Monthly Archives: March 2020

STEPPING BACKWARDS: Premier Ford’s Bill 159 on Tarion

Many parts of the the PC government’s new bill 159 on Tarion Warranty are concerning.

The bill purports to fix “broken Tarion”, but ignores much of the independent advice government has been given for over a decade on how to fix it. This advice has come not only from independent reviewers such as judge Cunningham, but also from the Auditor General’s special audit in 2019, and advice from senior ministry officials dating back to 2014, based on a decade of consumer complaints about the warranty provider.

Minister Lisa Thompson and her Parliamentary Assistant, long-time MPP Bob Bailey, led the praise for their own bill during Legislature debates, March 5th. The Opposition Critic, MPP Rakocevic, countered with thoroughly researched evidence from the independent review, and nightmare stories of consumer experiences with Tarion, which never should have happened under Ontario consumer protection laws.

Parliamentary Assistant to the Minister, MPP Bailey
Consumer Services Minister Lisa Thompson

A complex legal forum…

Let’s take just one example of one of the major failings of bill 159: the government decided to keep the License Appeal Tribunal (LAT) as the appeals forum for Tarion claims. Why? This goes directly against the advice of the Tarion review, and consumer complaints for over a decade to the ministry. The LAT is a complex legal forum, most consumers have to self-represent due to the high cost of legal assistance, and they lose 83% of the time.

As far back as 2014, Tarion was advised to find less litigious forum than the LAT. The top official of the Ministry stated in a letter to Tarion’s CEO dated Oct. 7, 2014, pg. 3:

A less litigious and adversarial process would also address concerns the ministry has heard from homeowners that they are dissuaded from pursuing LAT appeals because the existing processes are non transparent, and are complicated, time-consuming, costly, and un-balanced.” (Assistant Deputy Minister F. Denton)

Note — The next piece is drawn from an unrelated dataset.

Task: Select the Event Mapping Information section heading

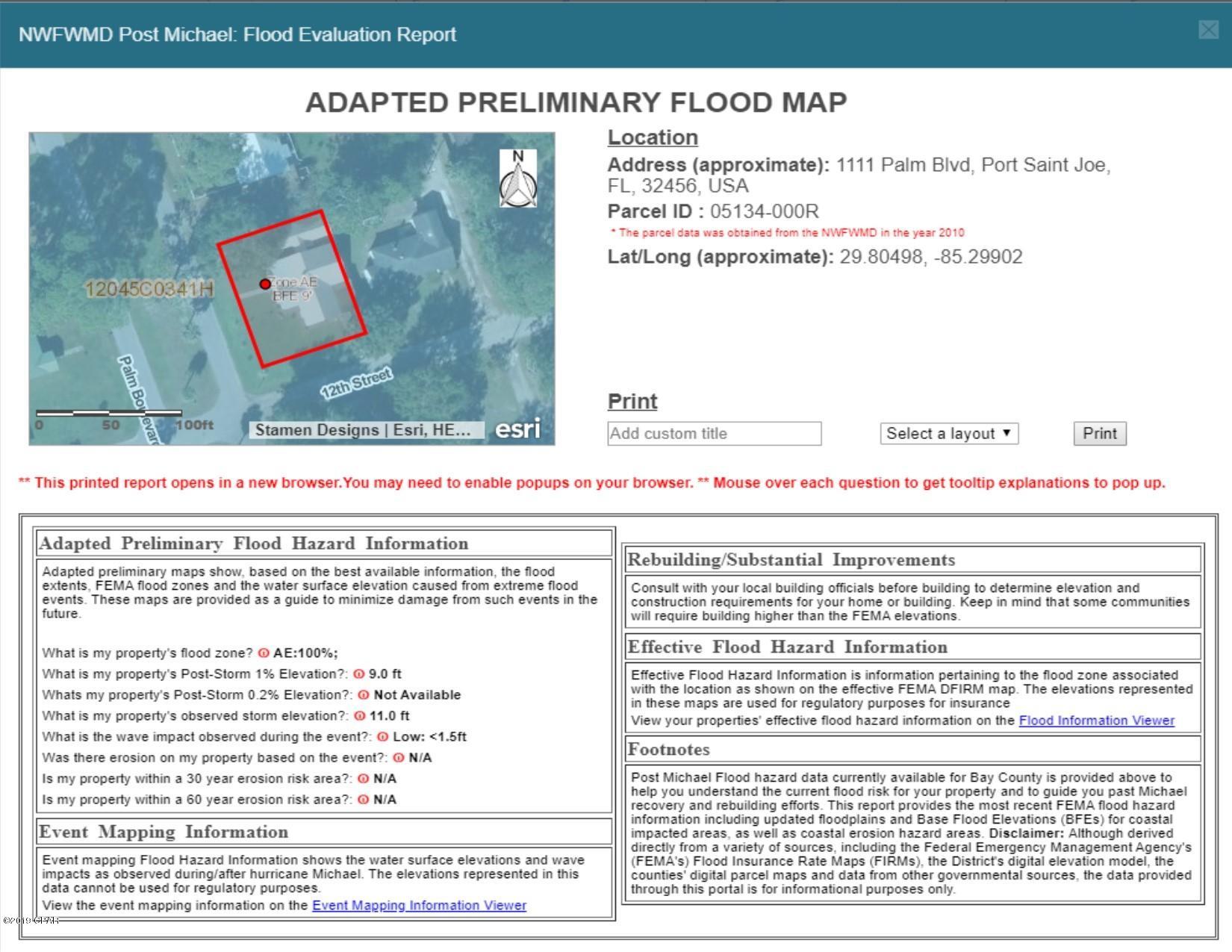Action: [x=164, y=831]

The PC government has a chance to make this right in their new bill, and they have a majority in the Legislature, so why didn’t they follow expert advice and eliminate the LAT as a dispute resolution method, since it’s obviously not working for consumers? Perhaps because it’s working well for Tarion and builders.

It gets more concerning.

In his speech to the Legislature on March 5th, MPP Bailey said the new bill would also “remove builders and vendors as parties at the License Appeal Tribunal”. He claimed this would “restore balance for consumers.” As it stands now, Tarion usually adds the builder as an “Added Party” to the hearings. Removing the builder from the hearings will only encourage more behind-closed-doors legal strategizing between Tarion and builders on how to get homeowner appeals dismissed. Currently, the builder’s collaboration with Tarion is on the record, and transparent for the adjudicator to take into account before making a judgement.

More secrecy creates more imbalance, and doesn’t bring transparency which the LAT needs to show its decisions are fair. Who advised the government on this idea is unknown.

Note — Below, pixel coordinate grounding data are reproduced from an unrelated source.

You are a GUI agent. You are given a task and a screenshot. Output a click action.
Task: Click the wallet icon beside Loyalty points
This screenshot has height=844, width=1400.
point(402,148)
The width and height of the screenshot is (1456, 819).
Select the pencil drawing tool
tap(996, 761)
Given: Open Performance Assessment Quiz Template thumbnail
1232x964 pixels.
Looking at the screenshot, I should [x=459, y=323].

Minister Thompson and MPP Bailey also say Tarion will now have access to other dispute resolution methods. But they have all along, and have not chosen, to my knowledge, to use other methods such as mediation or arbitration. They win 83% of the cases at the LAT, they can afford to hire top outside counsel and engineers, so they have no incentive to look for other options. They can make their own regulations with very little oversight, and the governing legislation dating back to 1976 has given them the power to use arbitration (section 17 (4), which to my knowledge has rarely, if ever, been used.

To give more discretion to Tarion to decide when and which other dispute resolution methods are to be used is repeating the problems of the past: lack of transparency and accountability to the homeowner and the public.

Consumers should also not be made to sign “non-disclosure agreements” or NDA’s, no matter what type of dispute resolution is chosen. Future home buyers have the right to know who the shoddy builders are, and Tarion and the ministry often tell consumers to “do their research” on builders before buying. So their track records should be public.

The last point which has totally escaped the PCs in this bill is that the dispute resolution processes at Tarion, whatever they are, are not independent of Tarion. They should be. In order for justice to be done, it has to be seen as being fair, transparent, and balanced.

The judge’s review summed up this problem on pg. 5 of his 2017 review:

“(…) there is a potential for conflict when the same person receives a claim, investigates it, attempts to assist the parties in resolving the claim, and then sits in judgement if the claim is not resolved.” (Justice Cunningham, Tarion review, 2017)

Keeping the LAT as the appeals forum, and giving Tarion more discretion which methods to choose, allowing them to train their own employees as in-house mediators (as was announced last year), is all reinforcing Tarion’s power, but not protecting consumers and building trust in a broken system.

There is no credible dispute resolution if it remains internal at Tarion.

This is not an “overhaul” as the Ford government tries to spin it, with the promotion of a few in-house lawyer executives, the retirement of the CEO, and more Liberal party platitudes about “enhancing consumer protection.” There’s no point re-arranging the deck chairs when you have a hole in the boat.